## PROBLEMS TO WORK ON
• a. Retype the passage on spreadsheet formulas between "The more complicated" and "easier to correct.", inclusive.
• b. Extend the passage on spreadsheet formulas, picking up after its final sentence.

## TEXT BLOCK

|---|

Write “=” in E9. Then click on D7 and D8 in succession, and you will see that cell E9 now reads “D7+D8.” Press ‘return’ and you will see the answer in E9.
You don’t always want to add, of course. Excel defaults to addition because it is the most common operation people want to do in spreadsheets. But you can subtract, multiply or divide, too. Write “=” in another cell, and this time click on D7, then write “-“, then click on D8. That will subtract the number in D8 from the number in D7. To multiply you use “*” and to divide you use “/”.
The reason this is so clever is that it allows you to change your mind about any of the numbers that go into your calculation without re-doing all the consequential calculations the hard way. Change the number in cell D7 or D8, and the number in E9 will change automatically. If you use ‘formula builder’ every time you do any calculation, by the time you have finished you will have a lot of automatic calculations built in to your schedule. Your ‘weekly loss’ will have played a part in past loss, and future loss; you will have added up various heads of loss; you may have calculated interest, or done a ‘grossing up’ calculation. Lots of these figures will depend on each other.
Download this sample schedule and play around with it to see how it works. Try changing the ‘Week’s Pay, Net’ figure. Most of the figures will change, because they depend on the weekly pay.
The more complicated a schedule of loss is, the more this helps. In a difficult case your schedule may go on for a dozen pages and include a hundred separate calculations. You won’t get it right first time – or even second or third – so there will be many changes. If you’re doing the sums manually, you’ll end up doing hundreds of separate recalculations, which will then have to be double and triple checked. You will spend a lot of quality time with your calculator; and even then, you’ll probably get tired and end up with some errors. You can make mistakes with a spreadsheet, too of course – if you tell ‘formula builder’ to subtract instead of adding, or add instead of multiplying, or if you fail to add all the figures you ought to, or add some figures twice. But the point is that they are easier to spot; and once spotted, easier to correct.

|---|

## ENTRIES SUPPLIED
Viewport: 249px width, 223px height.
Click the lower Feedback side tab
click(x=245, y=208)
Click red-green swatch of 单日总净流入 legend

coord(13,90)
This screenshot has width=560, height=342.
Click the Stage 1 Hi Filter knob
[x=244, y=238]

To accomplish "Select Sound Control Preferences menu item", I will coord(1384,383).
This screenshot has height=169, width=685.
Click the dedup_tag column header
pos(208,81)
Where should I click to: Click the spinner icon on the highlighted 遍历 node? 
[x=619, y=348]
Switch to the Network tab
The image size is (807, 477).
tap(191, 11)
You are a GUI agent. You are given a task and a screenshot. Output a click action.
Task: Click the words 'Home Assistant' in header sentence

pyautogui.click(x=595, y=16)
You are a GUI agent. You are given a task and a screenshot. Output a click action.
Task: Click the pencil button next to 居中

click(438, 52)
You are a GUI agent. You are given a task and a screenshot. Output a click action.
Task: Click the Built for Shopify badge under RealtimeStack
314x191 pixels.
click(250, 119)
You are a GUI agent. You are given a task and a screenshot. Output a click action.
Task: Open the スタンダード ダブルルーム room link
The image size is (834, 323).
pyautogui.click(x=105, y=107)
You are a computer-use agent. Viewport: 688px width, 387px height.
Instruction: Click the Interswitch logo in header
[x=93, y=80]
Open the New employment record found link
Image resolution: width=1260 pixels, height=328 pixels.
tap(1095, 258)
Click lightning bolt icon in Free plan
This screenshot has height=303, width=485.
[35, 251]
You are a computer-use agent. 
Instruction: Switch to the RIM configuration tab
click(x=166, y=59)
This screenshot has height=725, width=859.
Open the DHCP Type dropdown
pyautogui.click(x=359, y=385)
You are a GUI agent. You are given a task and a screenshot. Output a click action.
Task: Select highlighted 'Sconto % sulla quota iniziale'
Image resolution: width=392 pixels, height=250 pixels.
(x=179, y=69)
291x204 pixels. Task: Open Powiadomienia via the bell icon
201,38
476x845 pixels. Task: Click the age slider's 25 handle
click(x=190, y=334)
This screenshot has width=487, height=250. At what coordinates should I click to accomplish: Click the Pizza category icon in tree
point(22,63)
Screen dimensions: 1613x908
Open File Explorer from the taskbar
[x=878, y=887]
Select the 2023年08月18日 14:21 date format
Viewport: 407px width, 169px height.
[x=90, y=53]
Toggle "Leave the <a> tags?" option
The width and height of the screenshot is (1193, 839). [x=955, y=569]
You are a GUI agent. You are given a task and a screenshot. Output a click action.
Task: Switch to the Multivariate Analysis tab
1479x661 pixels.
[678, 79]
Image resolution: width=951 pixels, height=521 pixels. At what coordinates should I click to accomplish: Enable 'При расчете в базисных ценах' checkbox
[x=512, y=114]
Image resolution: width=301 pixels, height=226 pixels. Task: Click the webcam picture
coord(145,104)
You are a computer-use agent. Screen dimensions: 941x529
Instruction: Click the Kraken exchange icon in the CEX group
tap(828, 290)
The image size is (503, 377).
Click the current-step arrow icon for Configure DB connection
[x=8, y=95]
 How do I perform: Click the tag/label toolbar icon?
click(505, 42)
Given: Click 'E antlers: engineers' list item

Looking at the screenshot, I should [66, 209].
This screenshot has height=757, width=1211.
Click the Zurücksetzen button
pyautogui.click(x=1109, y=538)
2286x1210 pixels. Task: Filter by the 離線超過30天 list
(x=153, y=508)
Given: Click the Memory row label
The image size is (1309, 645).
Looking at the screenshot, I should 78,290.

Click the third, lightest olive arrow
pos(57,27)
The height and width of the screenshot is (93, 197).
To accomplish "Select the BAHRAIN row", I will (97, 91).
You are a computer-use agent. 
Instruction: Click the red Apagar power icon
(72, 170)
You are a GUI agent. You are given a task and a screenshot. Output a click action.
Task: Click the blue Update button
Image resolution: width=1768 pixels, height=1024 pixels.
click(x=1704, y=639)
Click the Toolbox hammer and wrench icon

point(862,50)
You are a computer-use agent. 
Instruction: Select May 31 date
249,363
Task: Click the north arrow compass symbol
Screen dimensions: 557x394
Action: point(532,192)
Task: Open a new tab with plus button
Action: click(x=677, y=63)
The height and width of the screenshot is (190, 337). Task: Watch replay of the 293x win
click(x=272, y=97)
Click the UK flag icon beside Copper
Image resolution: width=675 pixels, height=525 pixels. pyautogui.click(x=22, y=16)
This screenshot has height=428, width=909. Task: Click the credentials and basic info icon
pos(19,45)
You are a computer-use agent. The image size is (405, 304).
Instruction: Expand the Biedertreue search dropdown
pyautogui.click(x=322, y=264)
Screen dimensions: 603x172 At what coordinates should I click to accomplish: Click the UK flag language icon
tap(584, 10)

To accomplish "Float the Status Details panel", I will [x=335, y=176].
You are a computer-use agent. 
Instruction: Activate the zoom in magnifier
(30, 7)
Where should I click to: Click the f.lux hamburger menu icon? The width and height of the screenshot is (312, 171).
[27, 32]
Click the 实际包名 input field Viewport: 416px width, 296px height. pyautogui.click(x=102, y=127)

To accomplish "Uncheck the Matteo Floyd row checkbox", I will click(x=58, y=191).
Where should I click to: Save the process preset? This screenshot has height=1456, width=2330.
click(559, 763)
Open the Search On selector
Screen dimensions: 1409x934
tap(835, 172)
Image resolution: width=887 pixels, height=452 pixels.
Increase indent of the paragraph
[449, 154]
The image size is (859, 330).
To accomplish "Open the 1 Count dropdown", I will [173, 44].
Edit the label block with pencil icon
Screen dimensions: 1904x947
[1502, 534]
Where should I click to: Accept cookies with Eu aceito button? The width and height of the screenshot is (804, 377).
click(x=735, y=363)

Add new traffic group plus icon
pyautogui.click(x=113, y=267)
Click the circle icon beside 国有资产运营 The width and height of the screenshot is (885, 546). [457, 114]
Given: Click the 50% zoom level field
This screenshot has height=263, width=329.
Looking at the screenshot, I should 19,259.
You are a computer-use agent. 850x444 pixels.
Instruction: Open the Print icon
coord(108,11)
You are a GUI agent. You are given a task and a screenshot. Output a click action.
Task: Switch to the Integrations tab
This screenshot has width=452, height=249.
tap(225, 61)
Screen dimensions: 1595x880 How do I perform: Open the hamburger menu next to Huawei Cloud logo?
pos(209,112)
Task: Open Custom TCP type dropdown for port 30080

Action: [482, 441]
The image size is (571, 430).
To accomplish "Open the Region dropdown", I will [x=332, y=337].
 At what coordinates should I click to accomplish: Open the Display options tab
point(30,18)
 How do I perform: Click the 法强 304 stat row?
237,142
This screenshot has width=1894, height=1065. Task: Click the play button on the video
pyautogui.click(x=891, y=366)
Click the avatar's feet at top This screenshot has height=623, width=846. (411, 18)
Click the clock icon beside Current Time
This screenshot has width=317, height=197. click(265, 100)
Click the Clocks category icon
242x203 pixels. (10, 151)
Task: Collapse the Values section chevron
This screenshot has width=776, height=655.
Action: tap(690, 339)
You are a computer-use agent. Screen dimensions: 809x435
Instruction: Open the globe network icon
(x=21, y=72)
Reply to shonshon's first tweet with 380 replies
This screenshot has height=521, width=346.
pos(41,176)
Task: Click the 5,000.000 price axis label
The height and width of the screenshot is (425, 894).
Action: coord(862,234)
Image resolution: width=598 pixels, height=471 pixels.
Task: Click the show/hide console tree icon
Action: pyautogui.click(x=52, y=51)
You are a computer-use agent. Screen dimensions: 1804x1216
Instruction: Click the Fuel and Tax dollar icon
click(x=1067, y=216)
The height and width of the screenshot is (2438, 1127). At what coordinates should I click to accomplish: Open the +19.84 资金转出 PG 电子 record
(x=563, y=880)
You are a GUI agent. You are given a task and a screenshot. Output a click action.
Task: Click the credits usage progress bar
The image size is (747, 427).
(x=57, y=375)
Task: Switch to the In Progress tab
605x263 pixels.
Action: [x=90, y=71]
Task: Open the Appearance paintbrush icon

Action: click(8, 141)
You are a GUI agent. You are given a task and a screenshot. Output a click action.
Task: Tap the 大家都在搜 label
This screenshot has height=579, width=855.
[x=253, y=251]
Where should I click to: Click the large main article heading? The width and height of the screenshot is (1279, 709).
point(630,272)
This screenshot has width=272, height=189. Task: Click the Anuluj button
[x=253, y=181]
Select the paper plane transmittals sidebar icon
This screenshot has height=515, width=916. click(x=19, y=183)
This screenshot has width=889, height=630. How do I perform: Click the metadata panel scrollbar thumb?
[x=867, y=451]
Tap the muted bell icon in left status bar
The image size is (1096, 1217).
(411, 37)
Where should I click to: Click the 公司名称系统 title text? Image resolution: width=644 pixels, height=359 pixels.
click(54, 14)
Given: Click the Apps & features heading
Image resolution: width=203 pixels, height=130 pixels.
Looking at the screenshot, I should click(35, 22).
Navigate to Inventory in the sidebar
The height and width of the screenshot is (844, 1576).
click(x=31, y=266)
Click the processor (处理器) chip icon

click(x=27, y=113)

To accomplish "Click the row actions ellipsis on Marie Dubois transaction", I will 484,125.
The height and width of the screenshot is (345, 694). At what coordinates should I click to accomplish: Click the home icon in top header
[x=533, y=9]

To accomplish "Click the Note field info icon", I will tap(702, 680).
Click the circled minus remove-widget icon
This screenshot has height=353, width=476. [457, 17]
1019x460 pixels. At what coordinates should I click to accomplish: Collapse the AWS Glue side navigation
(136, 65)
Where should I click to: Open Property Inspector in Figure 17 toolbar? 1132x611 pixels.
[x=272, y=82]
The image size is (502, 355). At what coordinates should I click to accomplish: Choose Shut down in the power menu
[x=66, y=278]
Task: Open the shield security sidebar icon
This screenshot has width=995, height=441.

|---|

## RESPONSES TO THE TASKS
• a.
The more complicated a schedule of loss is, the more this helps. In a difficult case your schedule may go on for a dozen pages and include a hundred separate calculations. You won’t get it right first time – or even second or third – so there will be many changes. If you’re doing the sums manually, you’ll end up doing hundreds of separate recalculations, which will then have to be double and triple checked. You will spend a lot of quality time with your calculator; and even then, you’ll probably get tired and end up with some errors. You can make mistakes with a spreadsheet, too of course – if you tell ‘formula builder’ to subtract instead of adding, or add instead of multiplying, or if you fail to add all the figures you ought to, or add some figures twice. But the point is that they are easier to spot; and once spotted, easier to correct.

• b.
Your spreadsheet can help during the hearing, or during negotiations, too. If you are using a laptop, you can have your spreadsheet open, and adjust it on the fly. Say, for example, the tribunal finds that the Claimant’s weekly wage is £15.50 less than you were arguing for. You adjust one cell, then see exactly what the result of the change is. Or your opponent suggests that the tribunal is likely to take this approach and says you should therefore accept £6,000. You’ll be able to see immediately that this is bad argument, since such a reduction will only take the total claimed down to £7,211.05.
Learning to use a new tool always slows you down a bit while you do it, but if you are going to prepare a lot of schedules, this is an essential investment of your time. You’ll soon get the hang of it, and from that point on it will make your life much easier.